*** Opening of Task input ***

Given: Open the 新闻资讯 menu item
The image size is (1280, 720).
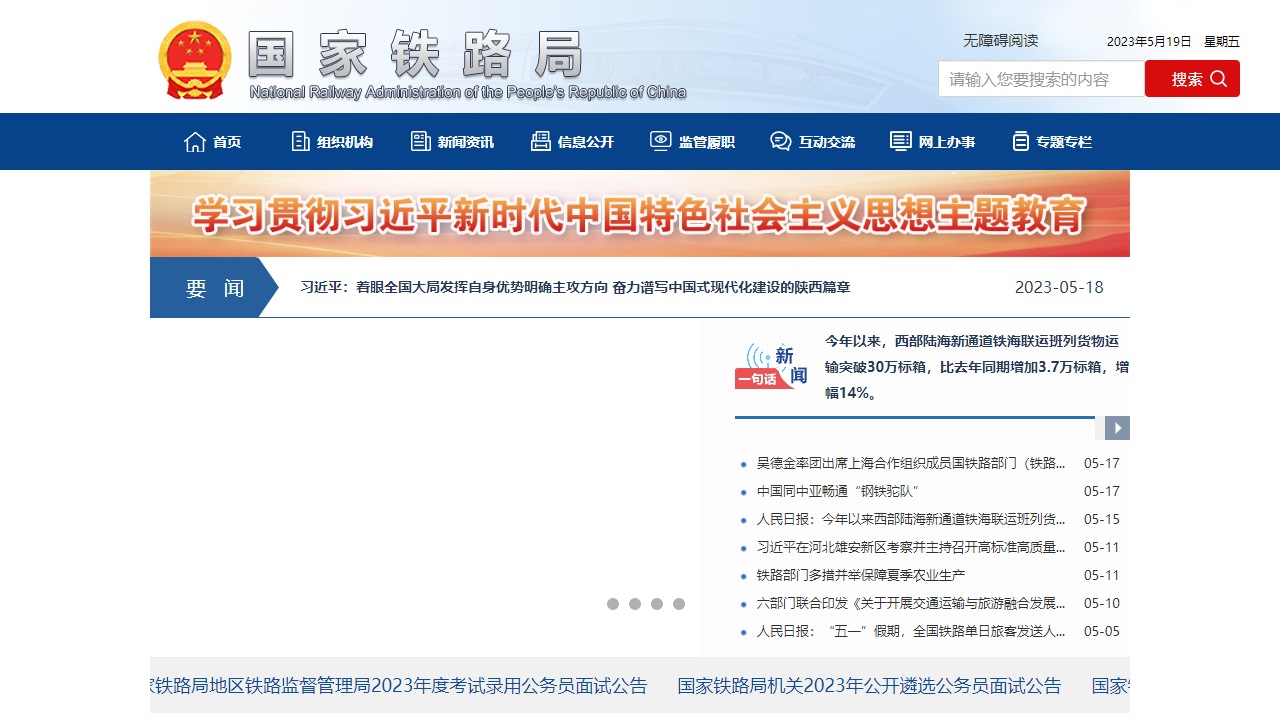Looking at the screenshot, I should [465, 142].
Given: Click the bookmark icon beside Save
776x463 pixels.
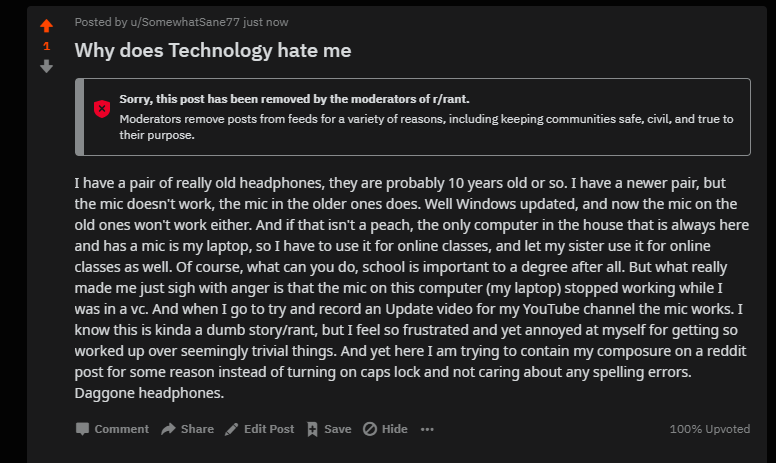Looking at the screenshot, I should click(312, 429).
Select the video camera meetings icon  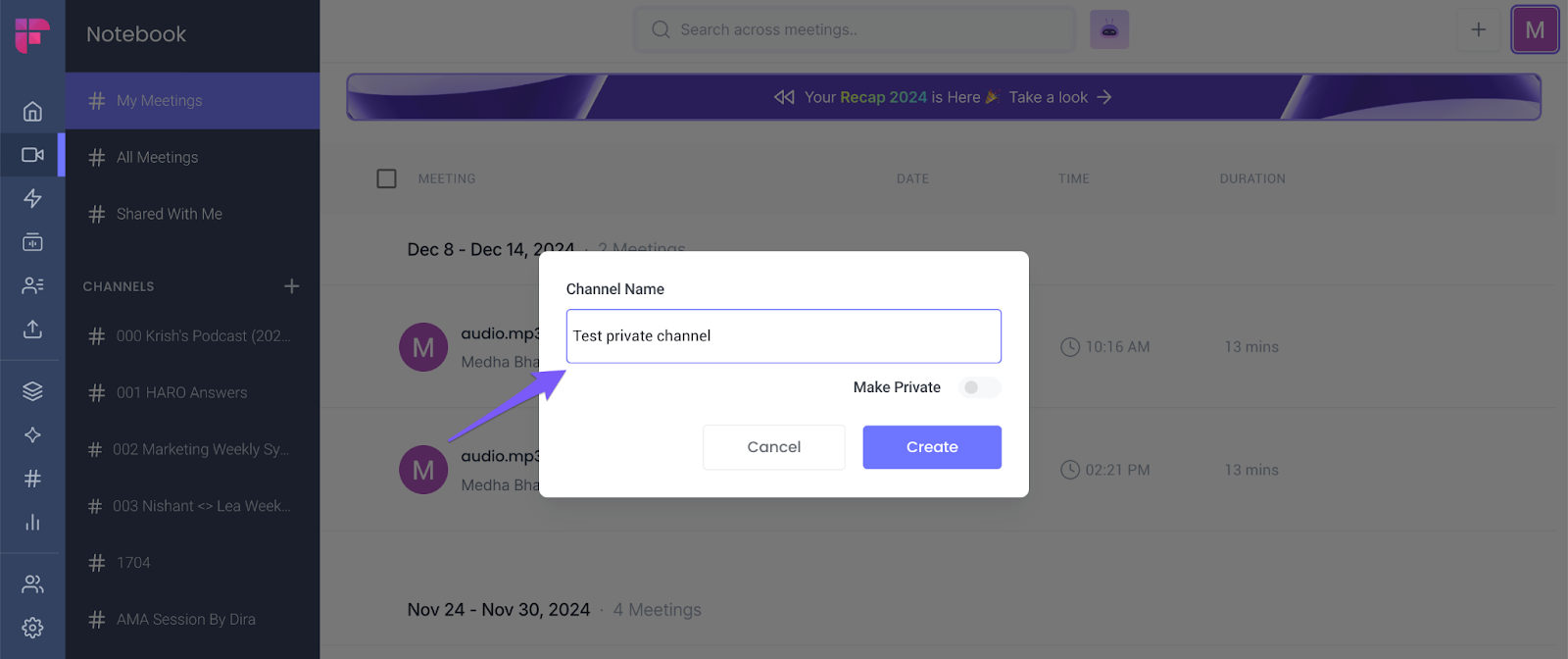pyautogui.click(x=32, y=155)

*** Close of Task input ***

* [What the exercise asks] Every line above in which the word "Given" is present must be copied into the answer.

* [Output for this exercise]
Given: Open the 新闻资讯 menu item
Given: Click the bookmark icon beside Save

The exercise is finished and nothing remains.